• [About this exercise]:
Tell how many lines in the data below hold the string "height"; give nothing but the number.
============================================================
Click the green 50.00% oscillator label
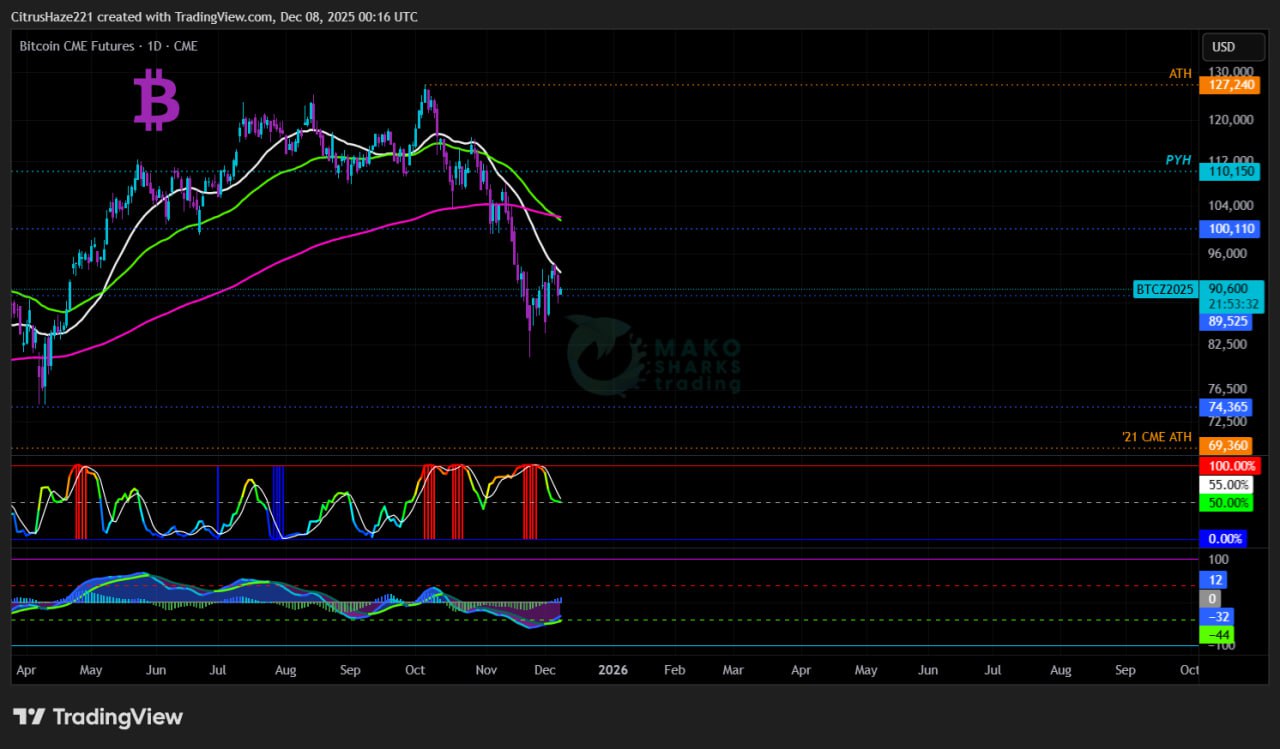click(1227, 503)
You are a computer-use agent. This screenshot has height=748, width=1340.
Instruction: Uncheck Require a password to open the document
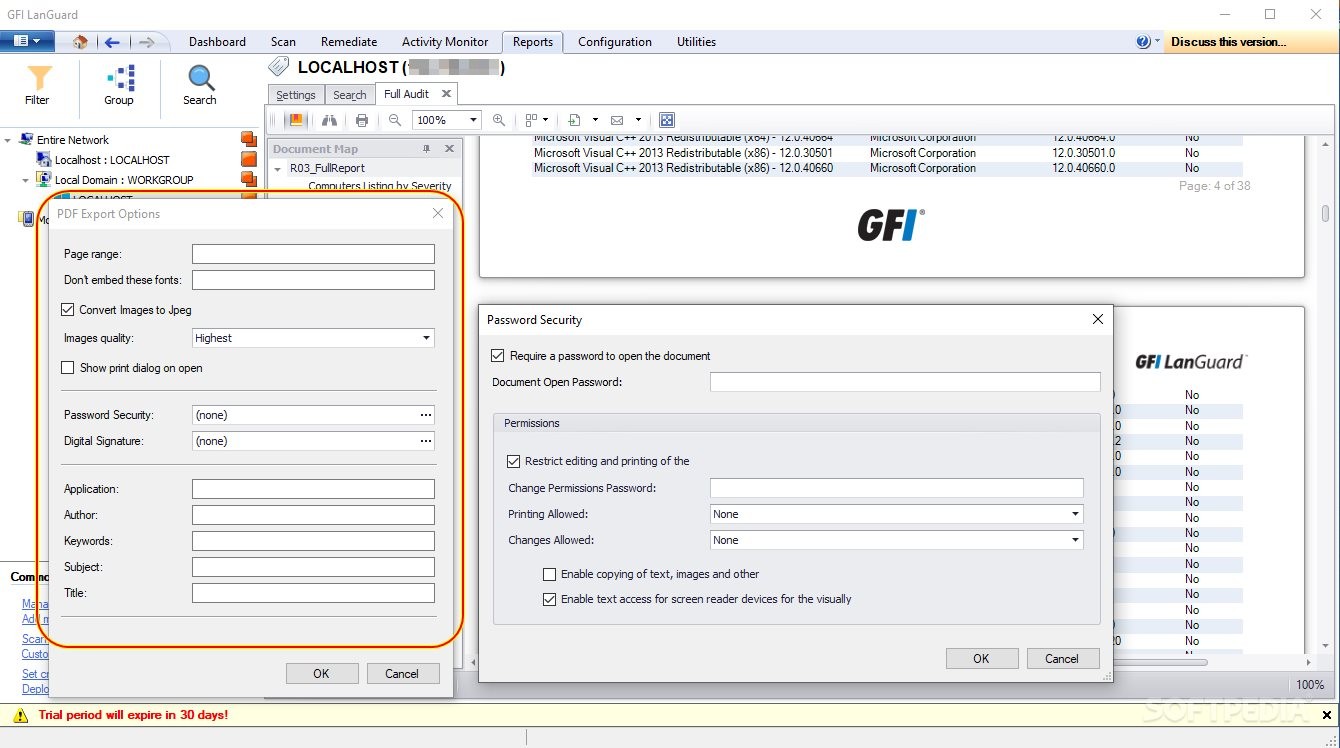click(x=497, y=355)
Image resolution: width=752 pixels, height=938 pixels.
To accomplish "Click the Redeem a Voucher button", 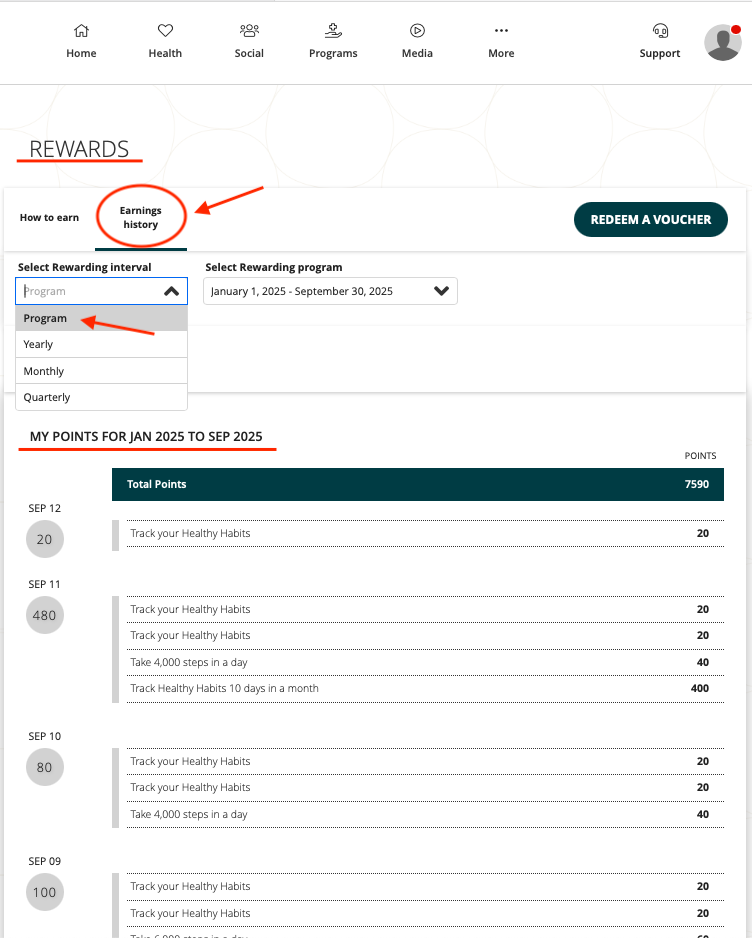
============================================================
• [Solution to the problem]:
2